Our game plan was a simple one. Take the sting out of the evening first, and then build empathy from there with a reasonable debate.
100 people were crammed into a small village hall. There were signs saying "No more travellers" and "Evict gyppo scum." Everyone was glaring at the 5 men who volunteered to put their needs forward.
"This will get ugly" I thought. I thought wrong.
The people there gave Simon the hardest time. There were howls of derision as he shared the facts that he shared with us. Councillor Shadbolt kept a firm lid on things. But then Sean began to speak.
He told everyone present about his family. About how his mother, from when he was young, instilled in him a strong work ethic and family-first attitude. About how much he cared for his 2 young daughters, and how frightened he was for their future.
Throughout his own life he had been randomly assaulted in the street more times than he cared to remember. His brother had been stabbed by a random teenager who stated to the police that all he wanted to do was "murder a gyppo." Luckily he recovered. He faced accusing looks all the time, and whenever something bad had happened in the local area, he knew the police would come knocking. In all the times he had been assaulted, the police only took a statement once.
He worked hard. He paid his taxes. He spent money in local shops, and when people in his community got out of line he took action. He hated the worst people in his community as much as everyone else. And when he was asked why this policy was important, he answer was simple.
"It gives me a home to defend, and to call my own. I don't have that."
The room was stunned into silence.
At the end of the evening, I mixed in with the people who were there. They all remarked on Seans speech, and how it challenged how they saw the travelling community. For most of them, it was the first time they had actually heard from a member of the travelling community.
"I can't imagine what it must be like to live with the thought that at any moment you could be assaulted" said one.
"Look, I still don't like the plans, but credit to that Sean bloke. Perhaps it is time we turned down the rhetoric a bit" said another.
Simon was talking to Sean throughout. I learned later that Sean and his 4 friends felt really grateful for having the chance to have their say. And that they felt like someone was listening to them for once.
We had achieved something quite extraordinary. By focussing our efforts on the people who really mattered, putting them and their needs at the centre, and challenging the mob mentality, we had made the engagement exercise more meaningful to everyone.
This wasn't just through more positive public meetings. We spoke to 30 travelling families over 12 weeks, and made changes to our policies, including design and service standards for new traveller sites. We had letters from grateful members of the public thanking us for some excellent community meetings, and Councillors congratulated us on a great job. The majority of the comments we received were still objections. But hey, baby steps and all.
This was how engagement should be. Put the people you are trying to help front and centre. You should empower them, not ask them for their view. You should really focus on who you want to talk to, and do everything in your power to make it about them.

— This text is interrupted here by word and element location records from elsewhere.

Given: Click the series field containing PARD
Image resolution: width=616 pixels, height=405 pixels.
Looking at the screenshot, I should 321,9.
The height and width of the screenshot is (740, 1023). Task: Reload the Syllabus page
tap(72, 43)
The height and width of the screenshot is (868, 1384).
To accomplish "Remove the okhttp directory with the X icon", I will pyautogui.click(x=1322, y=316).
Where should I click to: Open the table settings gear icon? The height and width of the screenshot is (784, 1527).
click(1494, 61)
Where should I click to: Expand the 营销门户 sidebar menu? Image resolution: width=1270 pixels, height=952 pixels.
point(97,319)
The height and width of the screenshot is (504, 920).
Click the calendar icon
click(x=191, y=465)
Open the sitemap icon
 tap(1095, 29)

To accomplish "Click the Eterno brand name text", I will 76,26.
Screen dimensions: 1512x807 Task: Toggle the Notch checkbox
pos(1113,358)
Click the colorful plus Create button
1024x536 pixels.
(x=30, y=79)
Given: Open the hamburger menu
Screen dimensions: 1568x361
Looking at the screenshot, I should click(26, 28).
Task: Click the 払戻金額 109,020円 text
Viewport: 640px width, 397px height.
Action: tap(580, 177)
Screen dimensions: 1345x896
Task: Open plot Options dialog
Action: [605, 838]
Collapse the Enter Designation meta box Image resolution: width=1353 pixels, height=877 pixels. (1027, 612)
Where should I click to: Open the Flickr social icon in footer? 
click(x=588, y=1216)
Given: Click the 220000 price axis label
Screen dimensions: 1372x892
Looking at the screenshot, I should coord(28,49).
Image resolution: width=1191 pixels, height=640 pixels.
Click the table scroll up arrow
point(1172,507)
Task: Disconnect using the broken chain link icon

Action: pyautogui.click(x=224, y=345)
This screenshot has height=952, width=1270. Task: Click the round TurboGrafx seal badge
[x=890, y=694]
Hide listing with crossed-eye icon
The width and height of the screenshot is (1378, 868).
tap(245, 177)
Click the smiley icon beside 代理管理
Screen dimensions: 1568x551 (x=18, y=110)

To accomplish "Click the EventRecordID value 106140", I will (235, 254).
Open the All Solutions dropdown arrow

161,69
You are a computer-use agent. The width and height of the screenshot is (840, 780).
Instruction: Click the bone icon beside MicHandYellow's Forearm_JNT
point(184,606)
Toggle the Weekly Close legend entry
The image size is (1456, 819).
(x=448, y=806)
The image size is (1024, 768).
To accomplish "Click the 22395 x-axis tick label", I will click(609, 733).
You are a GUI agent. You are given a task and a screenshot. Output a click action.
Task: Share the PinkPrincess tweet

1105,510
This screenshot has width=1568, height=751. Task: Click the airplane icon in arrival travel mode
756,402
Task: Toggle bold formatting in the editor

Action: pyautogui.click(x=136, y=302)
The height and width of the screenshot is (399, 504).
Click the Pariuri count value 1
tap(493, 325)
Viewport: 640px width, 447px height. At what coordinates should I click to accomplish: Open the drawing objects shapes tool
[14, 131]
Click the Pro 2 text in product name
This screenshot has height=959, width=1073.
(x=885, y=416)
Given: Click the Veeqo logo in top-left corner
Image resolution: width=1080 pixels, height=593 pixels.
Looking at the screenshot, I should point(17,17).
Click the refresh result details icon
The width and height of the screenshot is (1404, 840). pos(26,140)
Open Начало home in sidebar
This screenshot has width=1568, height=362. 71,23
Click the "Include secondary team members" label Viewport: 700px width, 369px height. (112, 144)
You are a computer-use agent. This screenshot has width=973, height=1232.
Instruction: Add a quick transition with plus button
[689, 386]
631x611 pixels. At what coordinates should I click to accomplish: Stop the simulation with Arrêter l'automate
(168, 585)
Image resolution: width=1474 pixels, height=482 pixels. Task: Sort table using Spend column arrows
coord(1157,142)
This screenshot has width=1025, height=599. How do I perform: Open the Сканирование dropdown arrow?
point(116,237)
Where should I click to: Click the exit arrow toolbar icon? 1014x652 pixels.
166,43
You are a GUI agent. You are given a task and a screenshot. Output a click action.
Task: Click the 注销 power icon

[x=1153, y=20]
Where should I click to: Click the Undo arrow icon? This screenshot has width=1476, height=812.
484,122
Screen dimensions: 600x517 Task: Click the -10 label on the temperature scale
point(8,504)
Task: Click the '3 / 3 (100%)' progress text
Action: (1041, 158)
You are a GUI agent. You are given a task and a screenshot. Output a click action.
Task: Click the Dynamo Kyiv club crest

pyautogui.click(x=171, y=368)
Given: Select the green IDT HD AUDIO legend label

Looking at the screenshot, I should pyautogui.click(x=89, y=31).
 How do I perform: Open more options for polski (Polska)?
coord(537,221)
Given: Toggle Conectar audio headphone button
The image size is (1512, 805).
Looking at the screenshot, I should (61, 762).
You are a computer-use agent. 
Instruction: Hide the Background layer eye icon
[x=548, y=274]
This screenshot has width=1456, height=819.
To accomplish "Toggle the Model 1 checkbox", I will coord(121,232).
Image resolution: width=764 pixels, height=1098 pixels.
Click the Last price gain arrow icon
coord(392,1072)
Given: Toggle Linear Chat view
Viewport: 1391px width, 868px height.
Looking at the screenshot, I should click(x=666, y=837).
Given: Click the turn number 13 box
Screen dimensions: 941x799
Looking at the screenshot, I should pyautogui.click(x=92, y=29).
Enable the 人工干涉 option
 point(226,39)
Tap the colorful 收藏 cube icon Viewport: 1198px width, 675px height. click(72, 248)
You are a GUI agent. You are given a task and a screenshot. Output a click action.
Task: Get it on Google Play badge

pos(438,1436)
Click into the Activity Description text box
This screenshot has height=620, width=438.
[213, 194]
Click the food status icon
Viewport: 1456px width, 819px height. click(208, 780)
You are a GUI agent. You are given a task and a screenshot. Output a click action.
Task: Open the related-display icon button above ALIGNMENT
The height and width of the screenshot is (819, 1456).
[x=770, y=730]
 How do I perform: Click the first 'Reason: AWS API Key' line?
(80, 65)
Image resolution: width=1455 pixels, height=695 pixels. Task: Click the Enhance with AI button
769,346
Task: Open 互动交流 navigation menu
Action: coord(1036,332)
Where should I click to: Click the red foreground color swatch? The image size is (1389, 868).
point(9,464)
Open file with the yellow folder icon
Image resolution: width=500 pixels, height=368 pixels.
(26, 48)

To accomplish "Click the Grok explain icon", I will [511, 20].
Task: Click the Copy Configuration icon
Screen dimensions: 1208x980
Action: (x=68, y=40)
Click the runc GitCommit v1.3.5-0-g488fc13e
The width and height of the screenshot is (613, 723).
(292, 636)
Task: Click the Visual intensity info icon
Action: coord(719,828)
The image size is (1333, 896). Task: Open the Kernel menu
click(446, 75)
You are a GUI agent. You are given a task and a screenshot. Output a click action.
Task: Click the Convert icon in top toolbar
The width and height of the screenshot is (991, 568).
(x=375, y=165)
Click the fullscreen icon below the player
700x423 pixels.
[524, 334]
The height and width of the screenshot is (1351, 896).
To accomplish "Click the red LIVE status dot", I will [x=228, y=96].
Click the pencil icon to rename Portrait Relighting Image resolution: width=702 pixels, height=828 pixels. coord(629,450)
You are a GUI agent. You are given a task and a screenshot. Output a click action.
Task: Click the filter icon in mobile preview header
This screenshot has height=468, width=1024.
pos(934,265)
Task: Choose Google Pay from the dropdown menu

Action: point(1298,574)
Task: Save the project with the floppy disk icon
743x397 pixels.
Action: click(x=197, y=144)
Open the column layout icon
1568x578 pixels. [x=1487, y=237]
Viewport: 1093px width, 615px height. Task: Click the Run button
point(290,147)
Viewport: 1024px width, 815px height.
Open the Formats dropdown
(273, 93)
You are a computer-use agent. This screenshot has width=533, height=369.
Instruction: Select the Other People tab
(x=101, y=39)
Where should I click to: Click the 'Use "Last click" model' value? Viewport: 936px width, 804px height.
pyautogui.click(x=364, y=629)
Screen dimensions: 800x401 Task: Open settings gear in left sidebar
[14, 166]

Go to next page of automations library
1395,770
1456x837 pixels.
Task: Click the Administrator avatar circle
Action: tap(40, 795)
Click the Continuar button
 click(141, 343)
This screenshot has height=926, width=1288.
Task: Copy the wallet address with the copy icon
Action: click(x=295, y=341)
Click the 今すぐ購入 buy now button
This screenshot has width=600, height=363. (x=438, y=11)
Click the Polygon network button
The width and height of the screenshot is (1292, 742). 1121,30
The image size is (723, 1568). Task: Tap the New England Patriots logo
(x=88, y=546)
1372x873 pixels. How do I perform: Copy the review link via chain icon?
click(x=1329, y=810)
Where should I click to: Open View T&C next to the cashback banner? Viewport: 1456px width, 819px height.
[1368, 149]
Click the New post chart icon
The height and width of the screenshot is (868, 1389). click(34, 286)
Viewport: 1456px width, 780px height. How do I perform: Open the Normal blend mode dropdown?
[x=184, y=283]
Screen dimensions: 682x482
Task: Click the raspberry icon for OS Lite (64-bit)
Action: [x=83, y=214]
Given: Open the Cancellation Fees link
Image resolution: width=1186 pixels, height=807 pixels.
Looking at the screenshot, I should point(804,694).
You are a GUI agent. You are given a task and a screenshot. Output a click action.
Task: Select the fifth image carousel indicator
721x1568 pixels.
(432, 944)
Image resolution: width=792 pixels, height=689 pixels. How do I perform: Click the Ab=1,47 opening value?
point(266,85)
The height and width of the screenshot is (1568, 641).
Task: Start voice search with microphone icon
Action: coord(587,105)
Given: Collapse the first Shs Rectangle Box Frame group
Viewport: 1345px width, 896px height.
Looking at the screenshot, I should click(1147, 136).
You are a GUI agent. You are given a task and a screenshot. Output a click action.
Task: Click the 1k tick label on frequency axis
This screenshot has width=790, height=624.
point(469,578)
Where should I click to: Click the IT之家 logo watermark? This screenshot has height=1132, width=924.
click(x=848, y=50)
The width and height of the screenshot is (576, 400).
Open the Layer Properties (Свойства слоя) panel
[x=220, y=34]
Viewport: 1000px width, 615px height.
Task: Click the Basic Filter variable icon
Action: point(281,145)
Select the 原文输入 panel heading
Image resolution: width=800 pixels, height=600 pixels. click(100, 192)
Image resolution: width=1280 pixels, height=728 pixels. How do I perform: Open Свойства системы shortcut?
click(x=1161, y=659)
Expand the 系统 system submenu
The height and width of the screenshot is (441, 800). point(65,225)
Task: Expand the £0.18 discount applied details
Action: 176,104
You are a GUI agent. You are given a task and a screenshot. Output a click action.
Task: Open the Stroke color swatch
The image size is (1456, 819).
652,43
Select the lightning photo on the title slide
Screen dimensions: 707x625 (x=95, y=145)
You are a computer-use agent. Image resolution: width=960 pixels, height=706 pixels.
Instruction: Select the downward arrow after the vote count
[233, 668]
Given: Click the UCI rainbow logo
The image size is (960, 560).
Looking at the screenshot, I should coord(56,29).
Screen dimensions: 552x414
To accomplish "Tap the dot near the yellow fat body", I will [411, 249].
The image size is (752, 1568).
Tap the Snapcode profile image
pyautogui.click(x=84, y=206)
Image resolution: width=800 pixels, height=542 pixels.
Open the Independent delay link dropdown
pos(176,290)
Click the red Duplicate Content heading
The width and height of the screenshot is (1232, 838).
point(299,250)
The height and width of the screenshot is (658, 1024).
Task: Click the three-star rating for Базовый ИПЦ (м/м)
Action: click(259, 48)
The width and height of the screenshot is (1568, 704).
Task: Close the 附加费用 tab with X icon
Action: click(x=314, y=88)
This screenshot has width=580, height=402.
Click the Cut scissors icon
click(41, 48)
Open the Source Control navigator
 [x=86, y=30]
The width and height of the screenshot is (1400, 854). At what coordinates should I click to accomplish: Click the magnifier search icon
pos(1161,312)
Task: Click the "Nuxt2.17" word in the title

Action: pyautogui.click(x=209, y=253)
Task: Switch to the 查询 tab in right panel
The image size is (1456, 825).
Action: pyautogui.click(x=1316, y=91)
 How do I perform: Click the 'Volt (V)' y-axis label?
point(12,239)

This often involves knocking down barriers, blowing up rules, and challenging cultural norms. I can safely say that what we cut our teeth on was probably the hardest group imaginable because of the barriers that misconceptions of that group have created. We fought long, hard, frustrating battles on their behalf. Unseen.
Good public engagement is not pretty, and too often public engagement gets tied up in methodology. Most of it is shitty work where you have to fight long, lonely battles for what is right, because you have the power to do so.
Throughout a long summer, we fought those battles, and we won them. And our engagement was all the better for it.